I've googled quite a lot to solve this question, but I couldn't find a clear answer.
I've run several tools for gene prediction and annotation like Prokka, Prodigal, Anvi'o, and eggNOG mapper.
I found out that all of them import Prokka for gene prediction, but all result in different outcome even though they use same algorithm. Can you explain how this is happened and what should I choose for further analysis?
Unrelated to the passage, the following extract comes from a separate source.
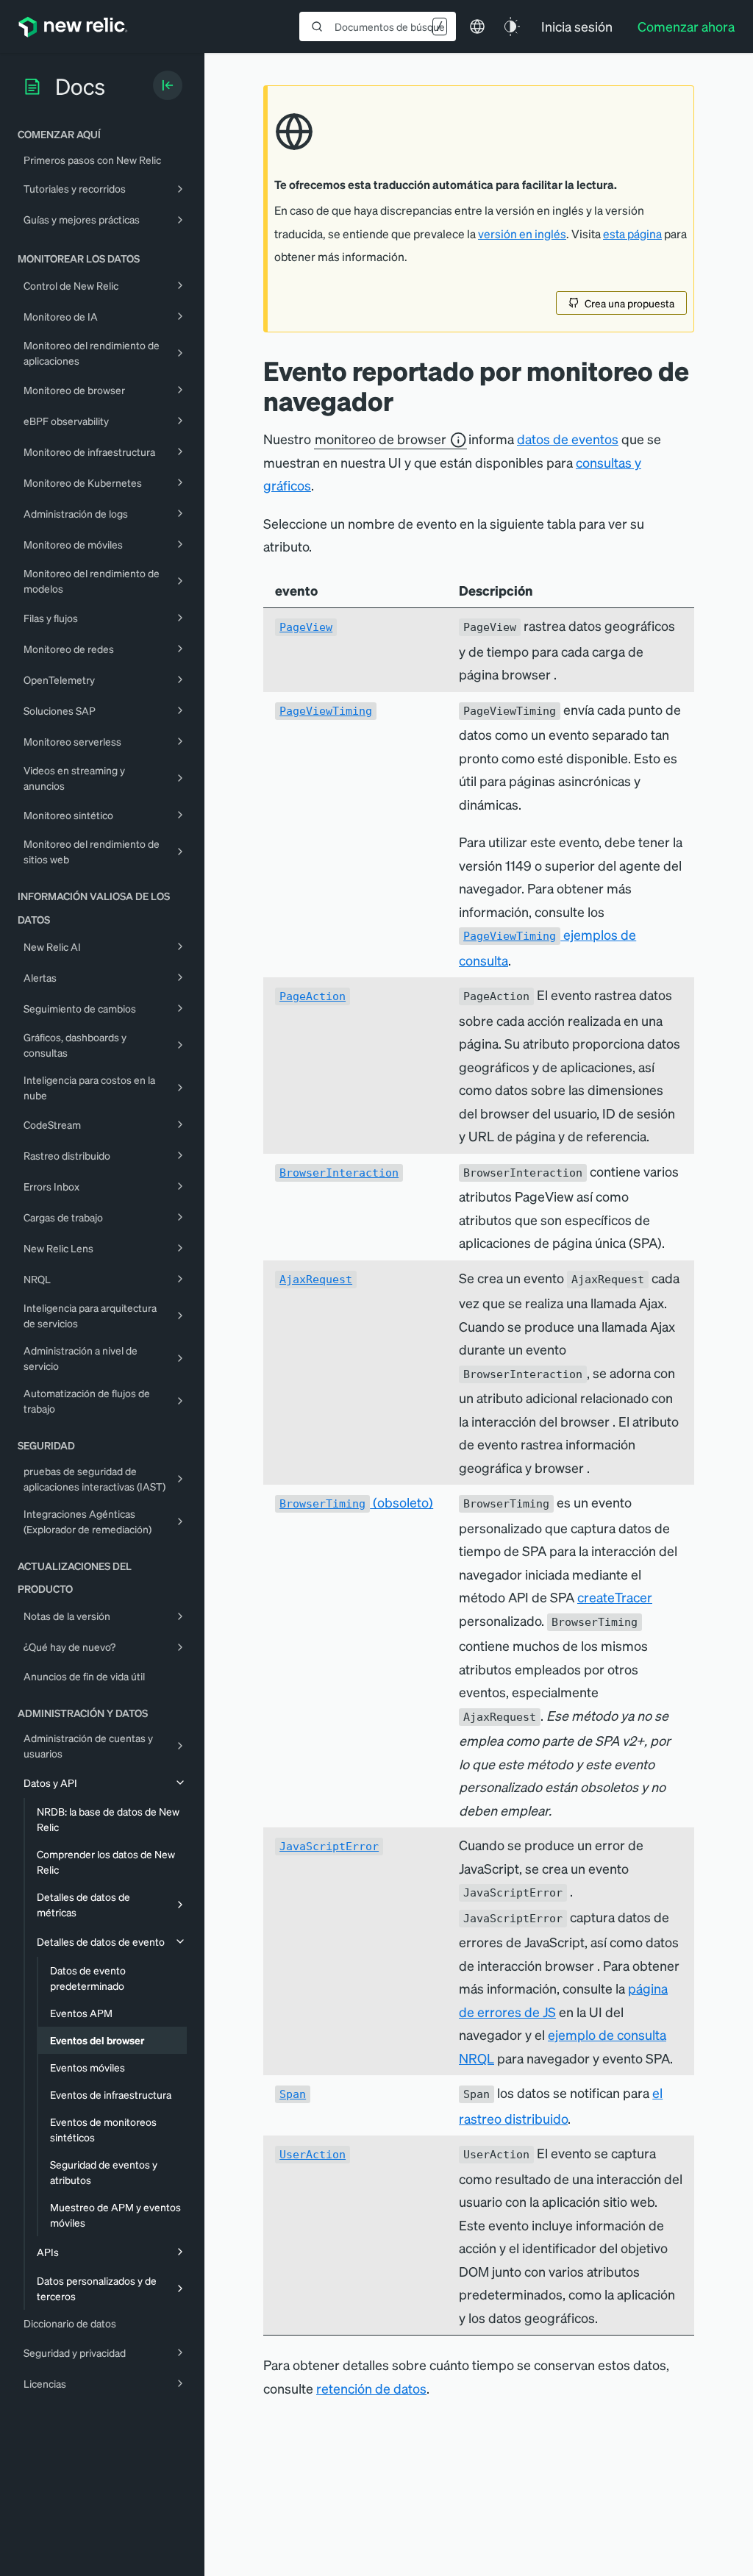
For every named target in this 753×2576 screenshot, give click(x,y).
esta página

I used to use Prokka instead of other tools because they use Prokka anyway.
Prokka doesn't predict genes - it uses prodigal to do it. Prokka is a nice piece of software, but in my opinion it has a major flaw. It comes only with a HAMAP database preinstalled, and it doesn't state clearly that its predictive capabilities will be severely limited without installing other HMM database. At the very least, I think Pfam and TIGRfams databases should be installed for proper functionality. I also add COG and KOG HMM databases, but those may not be widely available. I suggest you scroll down on prokka github page for information how to install other databases.
It is unlikely that one will ever get identical annotations in all respects from different tools, because they use different underlying methodologies, different databases, and most likely their threshold cutoffs are different as well. There will be an agreement for most proteins if the analyses are done properly, which for prokka includes installing additional databases.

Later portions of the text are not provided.